The evolution of cabbage

I was just chopping up a head of cabbage for coleslaw, after peeling off some of the outer leaves. I started thinking about how we ended up with such a tightly packed mass of leaves. Aren’t leaves mostly for photosynthesis? How can they do their job when they’re all mashed in like that? Or are we eating immature leaves, and the head would open up more later?

Yes, I do realize that we’ve got umpty-ump centuries of human breeding here, but the starting place was still a bunched group of leaves, right?

I think kale is probably closest to the wild form. Kale, cabbage, Brussels sprouts, broccoli, and cauliflower are all the same species, just selectively bred for different features. Given the structures found in those plants, I suspect that the leaf-bunching originated as a way of protecting the flowers.

Cabbages have been intensively bread to improve their usefulness - to and by humans - for ages. The cabbage doesn’t care that it can’t photosynthesize (if that’s even true) as well as it’s cousins, as long as it can procreate, and humans can easily ensure that.

Yeah, I know, which is why I included my acknowledgment that it’s a matter of breeding now in the OP. I wasn’t clear about the ancestral cabbage.
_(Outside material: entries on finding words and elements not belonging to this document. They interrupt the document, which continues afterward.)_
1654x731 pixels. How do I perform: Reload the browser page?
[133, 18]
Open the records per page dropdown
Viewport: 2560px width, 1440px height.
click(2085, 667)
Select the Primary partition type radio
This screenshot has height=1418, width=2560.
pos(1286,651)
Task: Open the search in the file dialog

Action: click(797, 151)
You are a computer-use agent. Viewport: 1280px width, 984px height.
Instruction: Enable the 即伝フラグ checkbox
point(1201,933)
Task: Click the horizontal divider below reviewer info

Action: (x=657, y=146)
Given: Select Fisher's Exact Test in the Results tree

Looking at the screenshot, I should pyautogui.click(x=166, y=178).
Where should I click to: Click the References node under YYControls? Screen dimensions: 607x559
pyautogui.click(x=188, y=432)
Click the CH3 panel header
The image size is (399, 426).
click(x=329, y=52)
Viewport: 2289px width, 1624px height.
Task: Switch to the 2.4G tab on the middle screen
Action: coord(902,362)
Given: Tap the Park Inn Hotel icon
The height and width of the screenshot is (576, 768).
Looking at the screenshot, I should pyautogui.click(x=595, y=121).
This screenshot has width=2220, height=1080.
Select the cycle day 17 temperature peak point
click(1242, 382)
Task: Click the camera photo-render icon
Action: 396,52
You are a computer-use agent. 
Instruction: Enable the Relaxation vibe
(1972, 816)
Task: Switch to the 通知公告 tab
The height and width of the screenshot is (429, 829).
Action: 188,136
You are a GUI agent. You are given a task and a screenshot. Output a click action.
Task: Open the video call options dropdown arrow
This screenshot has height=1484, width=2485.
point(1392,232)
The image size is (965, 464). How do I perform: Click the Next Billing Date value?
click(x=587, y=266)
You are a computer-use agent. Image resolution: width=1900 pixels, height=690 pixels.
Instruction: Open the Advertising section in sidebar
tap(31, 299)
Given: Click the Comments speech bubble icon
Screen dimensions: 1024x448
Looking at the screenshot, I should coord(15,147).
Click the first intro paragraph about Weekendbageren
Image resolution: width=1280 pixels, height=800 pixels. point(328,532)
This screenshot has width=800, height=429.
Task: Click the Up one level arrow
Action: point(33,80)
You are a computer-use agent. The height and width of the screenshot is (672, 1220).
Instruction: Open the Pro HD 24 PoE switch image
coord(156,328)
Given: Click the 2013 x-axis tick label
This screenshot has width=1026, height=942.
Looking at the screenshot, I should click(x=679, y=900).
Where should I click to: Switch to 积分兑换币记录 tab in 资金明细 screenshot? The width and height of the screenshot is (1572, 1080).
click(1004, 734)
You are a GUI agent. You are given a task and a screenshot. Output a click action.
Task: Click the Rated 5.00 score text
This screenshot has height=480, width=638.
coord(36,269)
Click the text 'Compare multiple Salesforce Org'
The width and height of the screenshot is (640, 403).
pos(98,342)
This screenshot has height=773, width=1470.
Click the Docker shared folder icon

A friend has told me via PM that we are, indeed, eating immature leaves, and that the cabbage very slowly opens, with outer leaves dying off as new ones separate from the head. The roots feed the plant until the leaves are ready to do their photosynthesis thing.

Being a girl from the 80’s, I was always aware that cabbage grew as such :slight_smile:

The ancestral form of cabbage looks like this. So it’s leaves are not very unusual.

From what I recall, no one is quite sure what the ancestral plant was. Some think it was a plant that grows off the cost of England called sea cabbage (or maybe sea kale). At any rate, all the plants cabbage, kale, brussels sprouts, broccoli, cauliflower, kohlrabi, and collard greens are all the same species, Brassica oleracea. Turnip and mustard are closely related species.

The point is that all parts of the brassica are edible, roots, leaves, flowers, stems and the various varieties were created by emphasizing different parts of the plant. They are all genetically modified but by a hit and miss process rather than by design.

Some book on vegetable gardening reported that the Romans ate the stalk of the cabbage, not the leaves. I’ve never bothered to attempt to check this but this would seem resonable in view of Colibri’s link.

Emplasis added. From the Medieval book, Tacuinum Sanitatis, you can see that this is true. The TS was late 14th century. So unless they were simply copying from older manuscripts and ignoring what was growing in their gardens, head-forming is a late addition to the cabbage.

That’s right. Cabbage is a mutant.

Just thought I’d post link to a quick Google search that ought to answer the question pretty well: Cabbage plant picture

The outer unfolded leaves are quite clear in most of these pictures. Farmers only harvest the internal head, but that head is really a small part of the total plant. But the pictures also show that the head is either missing altogether or quite small in certain varieties/ages of cabbages.